> But you have a DB that everyone knows. 3rd party tools work. Developer on-boar...

marcos100 · on Oct 6, 2021

If you're throwing everything the customer have input then you have a poor written application.

Not inserting bad data is much better than trying to make sense of inconsistent data because you don't know what is true or not.

lmm · on Oct 7, 2021

Validating consumer input is good. Throwing it on the floor when it fails validation is bad. You want to separate "accept the consumer's input" from "validate it", which is something that's very hard to do in RDBMSes.

EdwardDiego · on Oct 6, 2021

> Only because you drop data on the floor if it's inconsistent, which is rarely a good enough solution in the real world. E.g. someone tries to add a customer but the city has been deleted in the meantime -> they get an error, and the system throws away everything they input about the new customer. You end up having to implement your own dead letter queues etc. and do all the work you would with a NoSQL datastore.

What. Who's letting people delete random shit out of the DB? Why is the origin of this data not validating against the actual data from the DB before sending data?

"Hey we have to ensure that customers are selecting valid cities.

We have a list of cities in the DB. Let's ensure we cache the cities in the api server so that we're not hitting the DB for every page load for data that will very rarely, if ever, change.
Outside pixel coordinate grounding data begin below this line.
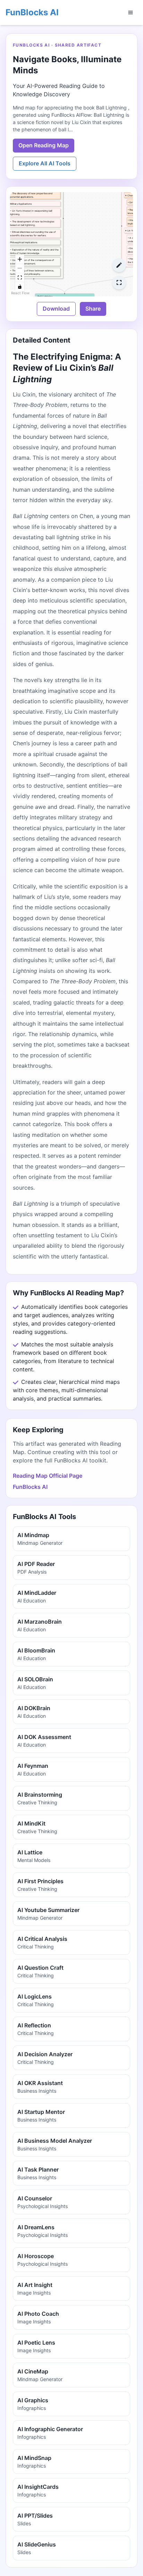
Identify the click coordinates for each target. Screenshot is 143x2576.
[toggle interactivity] (19, 286)
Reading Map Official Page (47, 1475)
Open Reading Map (43, 145)
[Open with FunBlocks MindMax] (119, 265)
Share (93, 308)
Especially since we revoked Dave's DELETE permissions after that last time he deleted stuff from a production database."

lmm · on Oct 6, 2021

> Why is the origin of this data not validating against the actual data from the DB before sending data?

It's on the client side, so it can't hold an open transaction with the server. It can validate against a previous version of the list of cities, but there's always the possibility of a delete happening in parallel.

(And if your answer is to use a delete flag rather than actually deleting a row, then you're undermining the referential integrity constraints that were supposed to be the whole point of using a relational database)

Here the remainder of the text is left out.